Por favor, transcreva sem nenhuma alteração a passagem do texto sobre a participação feminina no Judiciário, começando em "Sobre a questão" e seguindo até "questões sejam respondidas.".

TRECHO DA FONTE:
<<<<

Organizado em painéis, o encontro dissemina conhecimento e resultados de pesquisas sobre a participação feminina, além de oportunizar a troca de experiências entre tribunais e conselhos. A inclusão de cotas na Política Nacional de Incentivo à Participação Institucional Feminina no Poder Judiciário foi uma das propostas defendida por várias das participantes do evento. Elas ressaltaram também a importância da organização de magistradas em coletivos para avançar em pautas que costumam ser negligenciadas por elas não estarem suficientemente representadas.

Primeira mulher negra a ser nomeada para o cargo de ministra substituta do Tribunal Superior Eleitoral (TSE), Edilene Lôbo falou da necessidade de aperfeiçoamento da Resolução CNJ n.255 sob a perspectiva racial. Ao destacar trecho do samba-enredo da escola Mangueira em 2019 (“Histórias Para Ninar Gente Grande”), a magistrada afirmou: “As premissas tratam do tema da nossa vida: inclusão, promoção e visibilidade das mulheres, mas não traz uma linha sobre as mulheres negras. Não há uma referência explícita e nós precisamos fazê-la”. Ao reconhecer o grande passo dado com a edição da norma em 2018, a ministra reforça que é preciso ir além. “Desde as premissas da Resolução CNJ n. 255, nós precisamos falar das interseccionalidades. O pacto, portanto, tem que ser pela promoção do gênero, mas também da raça”.

Estatísticas

Sobre a questão da raça, a professora da Universidade de São Carlos (UFSCar) e socióloga Maria da Gloria Bonelli destacou censos quantitativos realizados pelo CNJ. “As pesquisas para mapear a composição sociodemográfica da magistratura brasileira, não são um retrato fiel, porque em 2021, por exemplo, embora tenha havido 98% de adesão dos gestores tribunais em responder, a informação racial é incompleta. Apenas 31,9% das respostas contemplam essa informação, provavelmente por não constar nas fichas dos magistrados e magistradas”, ponderou. Ela sugeriu que haja estímulo do CNJ para que essas questões sejam respondidas.

>>>>

DADOS FORNECIDOS:
<<<<

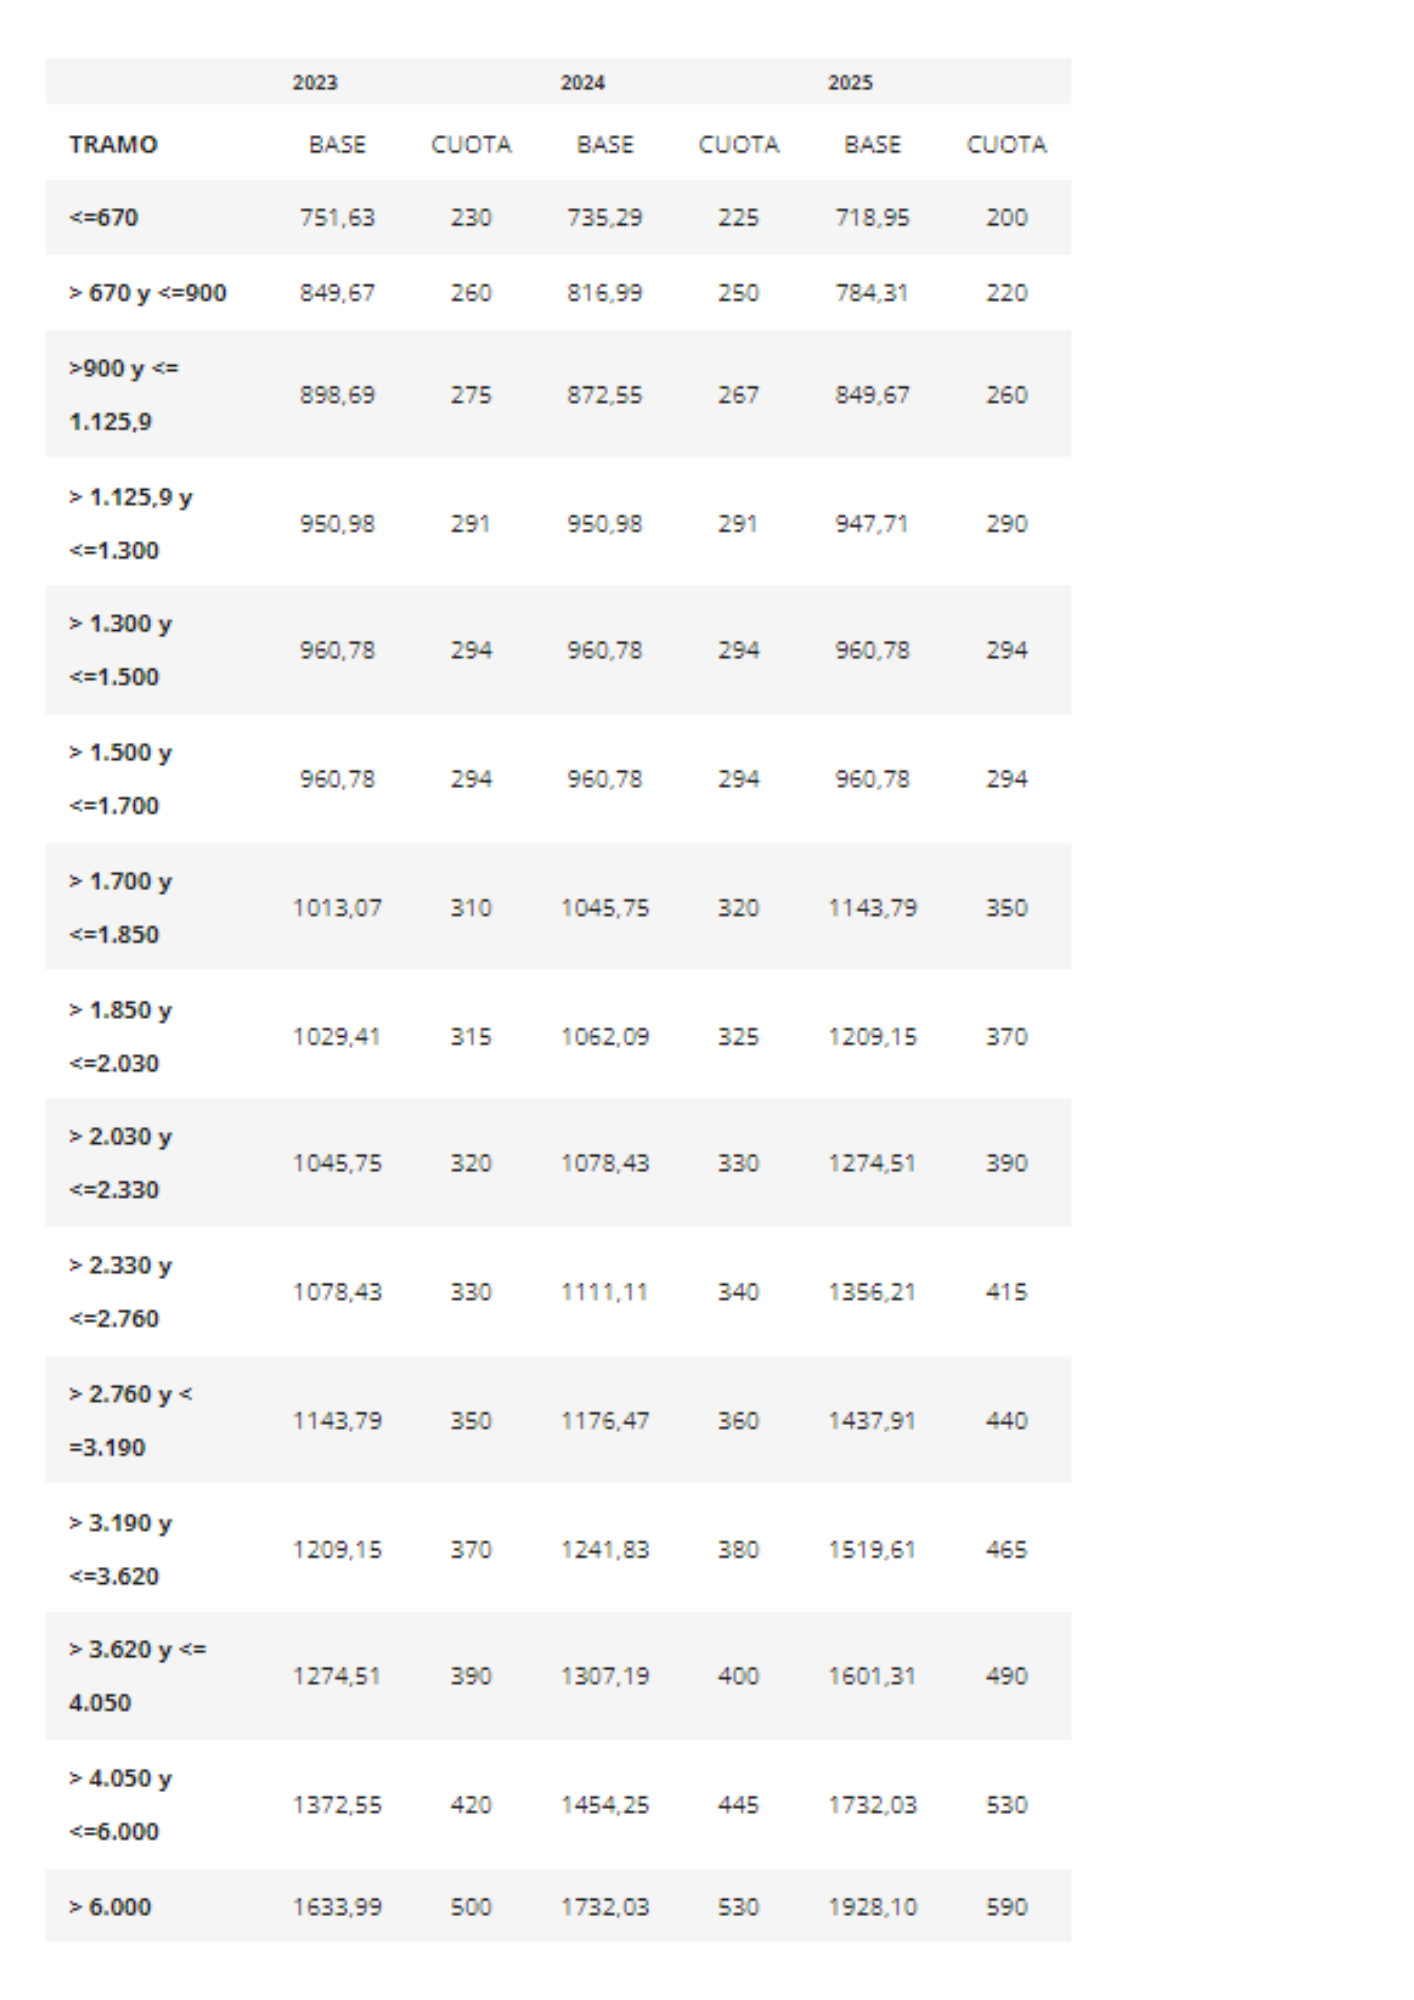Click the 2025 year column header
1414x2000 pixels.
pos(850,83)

>>>>
<<<<

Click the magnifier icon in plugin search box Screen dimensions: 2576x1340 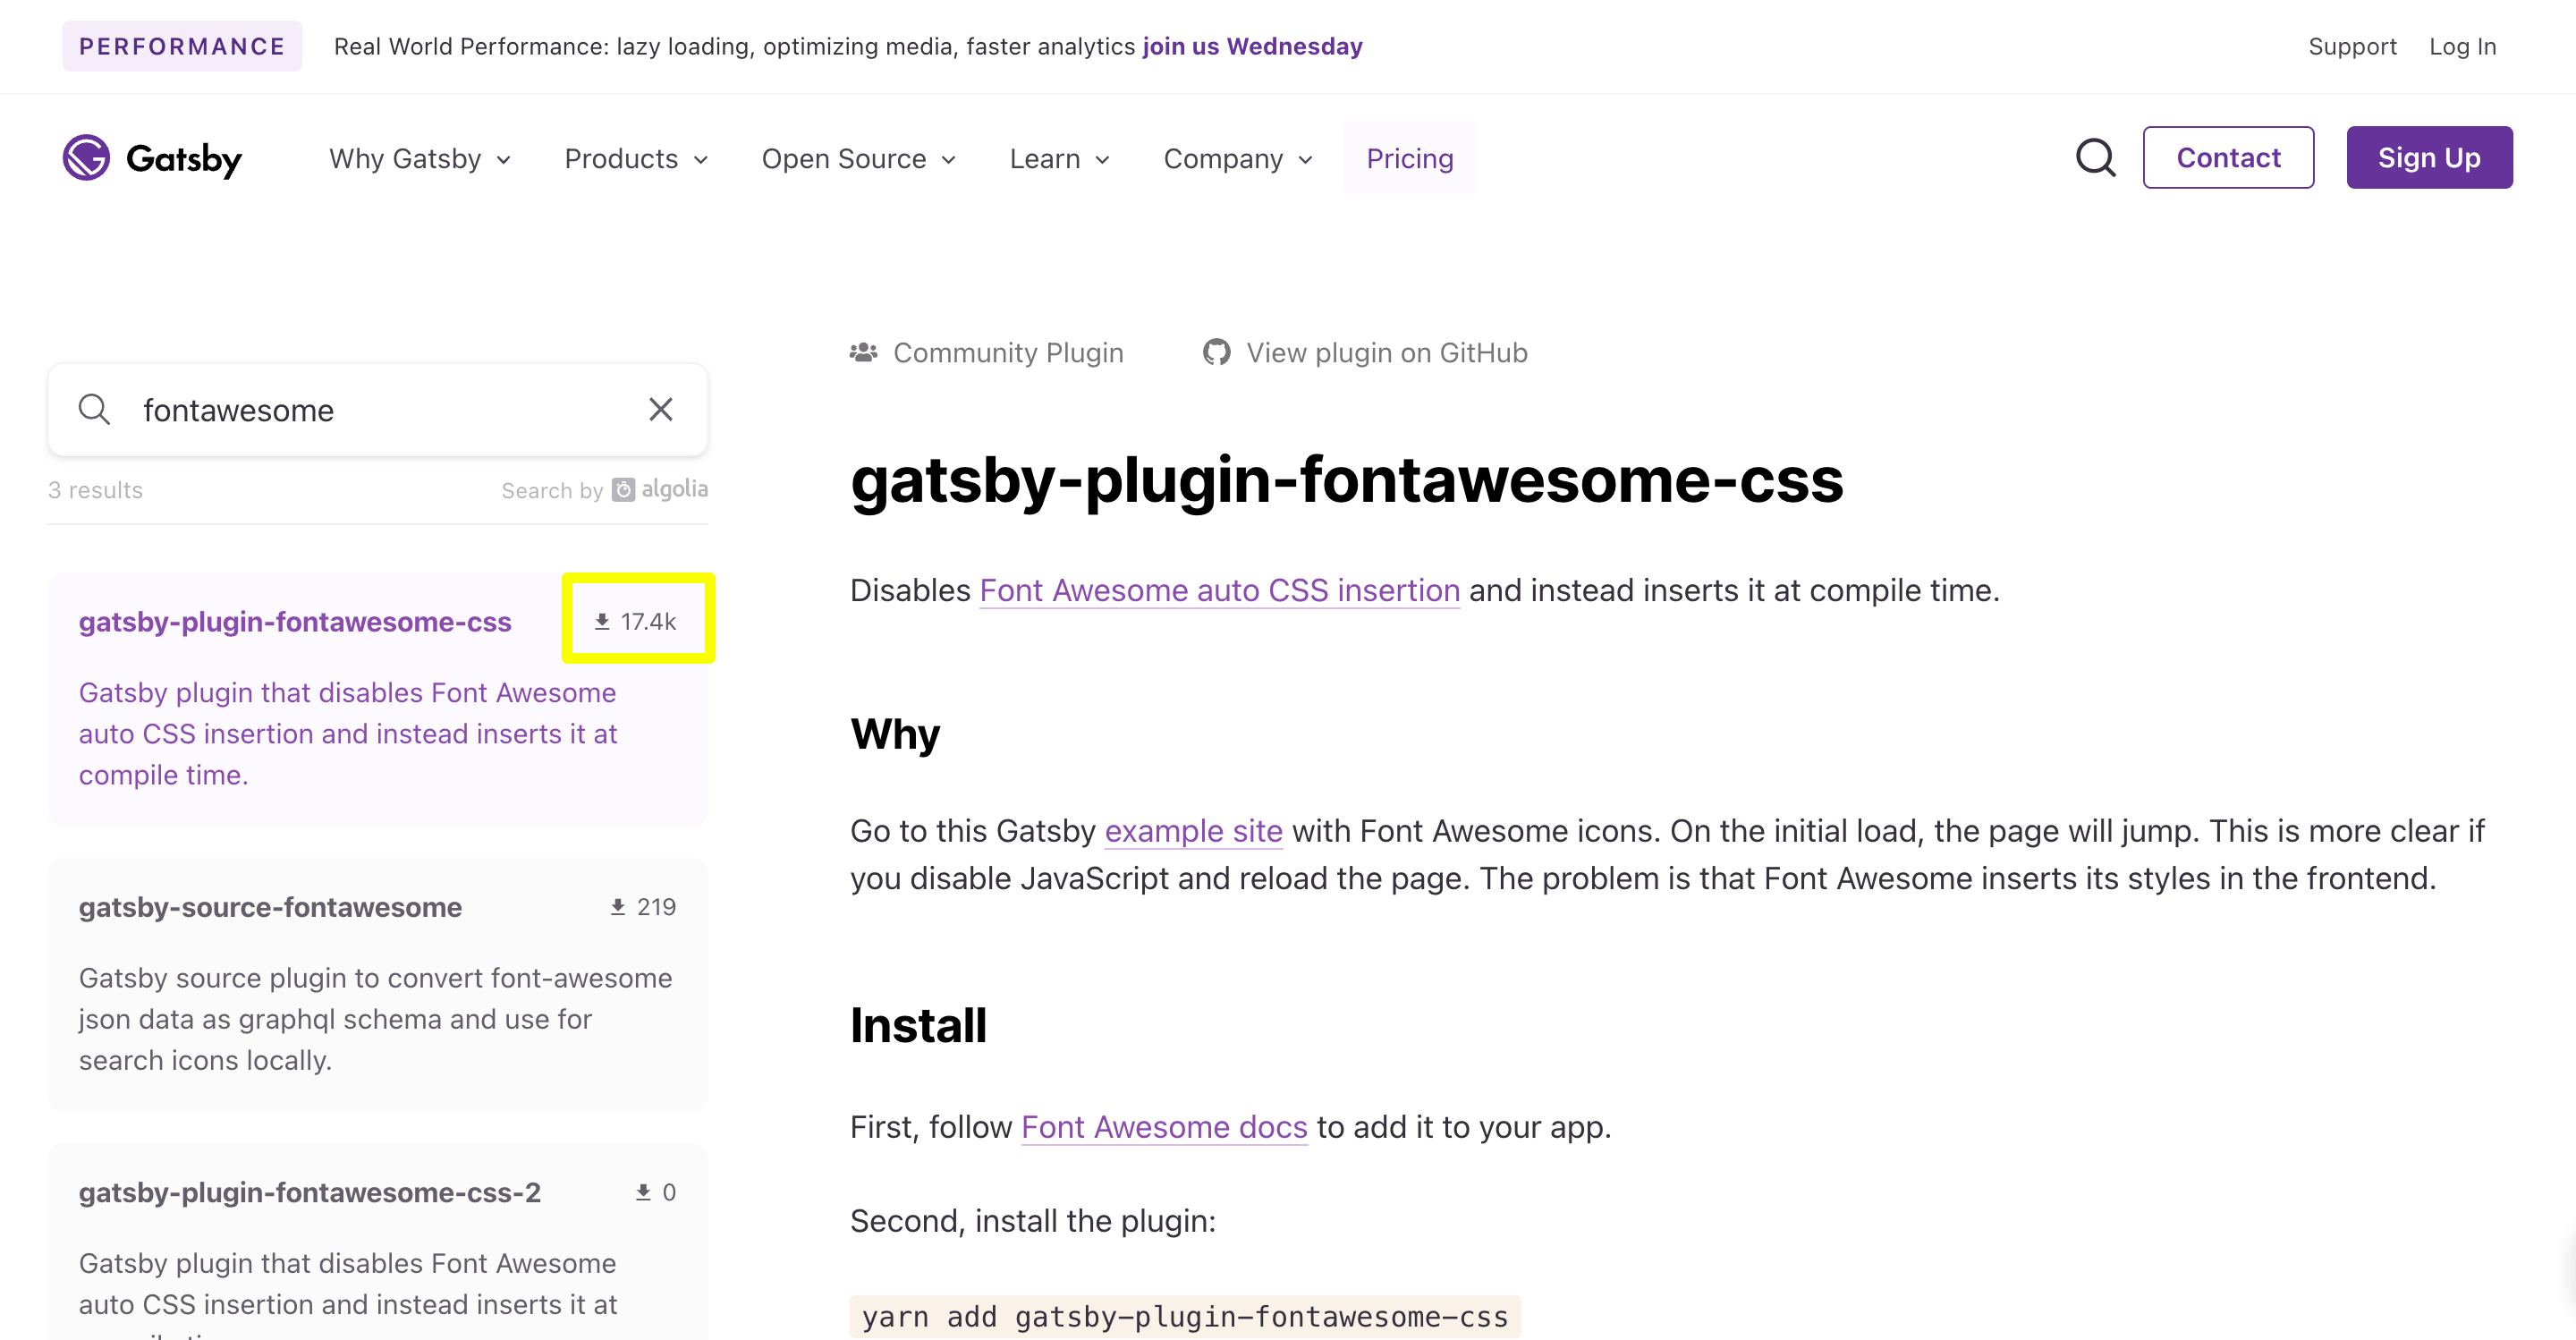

>>>>
<<<<

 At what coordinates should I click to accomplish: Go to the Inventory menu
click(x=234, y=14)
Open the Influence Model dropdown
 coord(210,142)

>>>>

RESPOSTA:
Sobre a questão da raça, a professora da Universidade de São Carlos (UFSCar) e socióloga Maria da Gloria Bonelli destacou censos quantitativos realizados pelo CNJ. “As pesquisas para mapear a composição sociodemográfica da magistratura brasileira, não são um retrato fiel, porque em 2021, por exemplo, embora tenha havido 98% de adesão dos gestores tribunais em responder, a informação racial é incompleta. Apenas 31,9% das respostas contemplam essa informação, provavelmente por não constar nas fichas dos magistrados e magistradas”, ponderou. Ela sugeriu que haja estímulo do CNJ para que essas questões sejam respondidas.